The problem with bottling is that ignoring troubling emotions doesn’t get at the root of whatever is causing them.
More than once, I’ve met bottlers who find themselves, years later,in the same miserable job, relationship or circumstance. They’ve been so focused on pushing forward that they haven’t been in touch with a real emotion in years, which precludes any sort of real change or growth.
Another aspect of bottling behavior is trying to think positively, to push the negative thoughts out of your head. Unfortunately, trying not to do something takes a surprising amount of mental bandwidth. And research shows that attempting to minimize or ignore thoughts and emotions only serves to amplify them.
Bottling is usually done with the best intentions, and to the practical person it does feel productive. “Think positive,” “forge forward,” and “get on with it,” we tell ourselves. And poof, just like that, the unwanted emotions seem to vanish. But really they’ve just gone underground—ready to pop back up at any time, and usually with surprising and inappropriate intensity ginned up by the containment pressure they’ve been under.
Brooding is a cousin of worry. Both are intensely self-focused, and both involve trying to inhabit a moment that’s not now. But while worry looks forward, brooding looks back—an even more pointless exercise.
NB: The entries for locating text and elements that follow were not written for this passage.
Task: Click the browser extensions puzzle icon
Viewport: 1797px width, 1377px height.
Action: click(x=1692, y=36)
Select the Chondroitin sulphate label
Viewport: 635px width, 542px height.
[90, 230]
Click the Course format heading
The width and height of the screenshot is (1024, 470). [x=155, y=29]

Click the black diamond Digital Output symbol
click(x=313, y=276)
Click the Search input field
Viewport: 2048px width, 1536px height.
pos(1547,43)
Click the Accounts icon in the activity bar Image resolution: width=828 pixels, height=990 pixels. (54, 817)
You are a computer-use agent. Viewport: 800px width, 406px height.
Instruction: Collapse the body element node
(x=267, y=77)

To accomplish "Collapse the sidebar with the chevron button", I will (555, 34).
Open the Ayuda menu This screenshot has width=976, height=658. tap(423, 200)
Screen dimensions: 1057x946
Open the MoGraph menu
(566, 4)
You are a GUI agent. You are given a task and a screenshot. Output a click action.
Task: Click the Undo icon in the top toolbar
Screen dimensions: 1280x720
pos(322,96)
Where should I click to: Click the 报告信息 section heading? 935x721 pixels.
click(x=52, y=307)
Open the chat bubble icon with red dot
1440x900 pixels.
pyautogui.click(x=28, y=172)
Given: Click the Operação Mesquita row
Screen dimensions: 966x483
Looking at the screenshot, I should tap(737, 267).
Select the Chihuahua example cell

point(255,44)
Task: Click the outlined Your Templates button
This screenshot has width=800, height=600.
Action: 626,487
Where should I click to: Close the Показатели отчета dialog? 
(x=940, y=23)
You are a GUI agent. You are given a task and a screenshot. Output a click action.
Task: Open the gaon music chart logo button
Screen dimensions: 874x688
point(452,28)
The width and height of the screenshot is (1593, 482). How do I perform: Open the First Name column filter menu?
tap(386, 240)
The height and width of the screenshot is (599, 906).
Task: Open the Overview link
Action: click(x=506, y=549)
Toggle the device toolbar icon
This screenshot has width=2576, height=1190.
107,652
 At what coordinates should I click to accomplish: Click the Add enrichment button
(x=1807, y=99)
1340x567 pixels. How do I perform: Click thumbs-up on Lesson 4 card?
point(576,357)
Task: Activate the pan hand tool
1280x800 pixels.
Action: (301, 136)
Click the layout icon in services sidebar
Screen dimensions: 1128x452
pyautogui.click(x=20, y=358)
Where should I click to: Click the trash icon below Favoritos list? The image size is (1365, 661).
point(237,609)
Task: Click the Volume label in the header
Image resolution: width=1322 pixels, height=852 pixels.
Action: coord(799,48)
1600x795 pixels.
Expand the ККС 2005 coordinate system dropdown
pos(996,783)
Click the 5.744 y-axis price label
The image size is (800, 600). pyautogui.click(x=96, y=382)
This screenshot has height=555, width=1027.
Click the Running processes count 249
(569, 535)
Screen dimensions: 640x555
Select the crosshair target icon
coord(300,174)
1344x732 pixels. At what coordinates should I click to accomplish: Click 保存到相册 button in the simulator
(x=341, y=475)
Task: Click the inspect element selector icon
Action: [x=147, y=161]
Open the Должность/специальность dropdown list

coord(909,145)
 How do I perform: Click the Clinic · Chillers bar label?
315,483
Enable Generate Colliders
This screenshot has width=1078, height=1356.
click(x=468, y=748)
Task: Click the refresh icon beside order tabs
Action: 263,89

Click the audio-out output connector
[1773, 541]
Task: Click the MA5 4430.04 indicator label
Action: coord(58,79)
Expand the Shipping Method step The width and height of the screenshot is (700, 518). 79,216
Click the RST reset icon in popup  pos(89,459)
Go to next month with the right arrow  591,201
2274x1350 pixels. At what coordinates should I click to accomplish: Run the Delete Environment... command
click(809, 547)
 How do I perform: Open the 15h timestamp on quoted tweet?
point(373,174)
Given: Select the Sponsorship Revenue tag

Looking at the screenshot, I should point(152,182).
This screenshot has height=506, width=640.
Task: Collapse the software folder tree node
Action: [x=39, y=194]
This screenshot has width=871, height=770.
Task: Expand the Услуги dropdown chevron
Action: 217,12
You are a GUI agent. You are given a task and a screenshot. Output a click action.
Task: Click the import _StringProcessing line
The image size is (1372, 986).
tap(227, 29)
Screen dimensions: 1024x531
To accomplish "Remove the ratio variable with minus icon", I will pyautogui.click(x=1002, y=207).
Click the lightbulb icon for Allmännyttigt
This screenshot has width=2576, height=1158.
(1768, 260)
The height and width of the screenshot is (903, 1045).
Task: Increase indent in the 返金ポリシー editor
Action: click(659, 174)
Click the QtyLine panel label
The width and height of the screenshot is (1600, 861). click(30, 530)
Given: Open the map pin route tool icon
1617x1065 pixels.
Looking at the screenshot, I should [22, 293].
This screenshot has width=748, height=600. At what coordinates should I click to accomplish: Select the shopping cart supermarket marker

Brooders lose perspective as molehills become mountains, and slights become capital crimes.
But brooders are ahead of bottlers in one respect: In their attempt to solve their problems, brooders are at least “feeling their feelings”—meaning, aware of their emotions. While brooders may not be in danger of emotional leakage, though, they might drown in a flood. When you brood, your emotions don’t gain strength by being pressurized in a bottle, but they do gain strength. With brooders, emotions become more powerful in the same way a hurricane does, circling and circling and picking up more energy with each pass.
Like bottlers, brooders usually have the best of intentions. Ruminating on uncomfortable feelings offers a comforting illusion of conscientious effort. We want to deal with our unhappiness or to learn how to cope with a difficult situation, so we think it through—then think, and think, and think some more. At the end, we are no closer to resolving the issue at the core of our distress.
Brooding also makes you more likely to blame yourself with questions such as “Why do I always react like this?” and “Why can’t I handle this better?” Like bottling, it takes up massive amounts of intellectual energy. It’s exhausting and unproductive.
What to Do Instead
Whatever we may think we’re accomplishing by bottling or brooding, neither strategy serves our health or our happiness. When we don’t go directly to the source, we miss the ability to really deal once and for all with what’s causing our distress.
If I held a stack of books away from my body, with my arms straight out in front of me, I’d be OK for a few minutes. But after two minutes … three minutes … 10 minutes, my muscles would begin to shake. This is what happens when we bottle. Trying to keep things at a stiff arm’s length can be exhausting. So exhausting, in fact, that we often drop the load.
But when I hold the books tight to my body, hugging them as if to crush them, my arm muscles will also begin to shake. In this position, my arms and hands are clenched—closed and unable to use to do anything else. This is what happens to us when we brood.
In both cases, we lose our ability to be fully engaged with the world around us: to hug our children, to be present with a colleague, to create something new, or to simply enjoy the smell of the newly mowed grass. Openness and enthusiasm are replaced by rules, confining stories from the past, and invidious judgments, and our ability to solve problems and make decisions actually declines. These rigid postures stop us from being agile when we need to deal with life’s stressors.
Of course, sometimes these coping strategies may be the best course of action. It’s when these methods are used as default coping methods, as they often are, that they become counterproductive and actually embed the hooks deeper and deeper.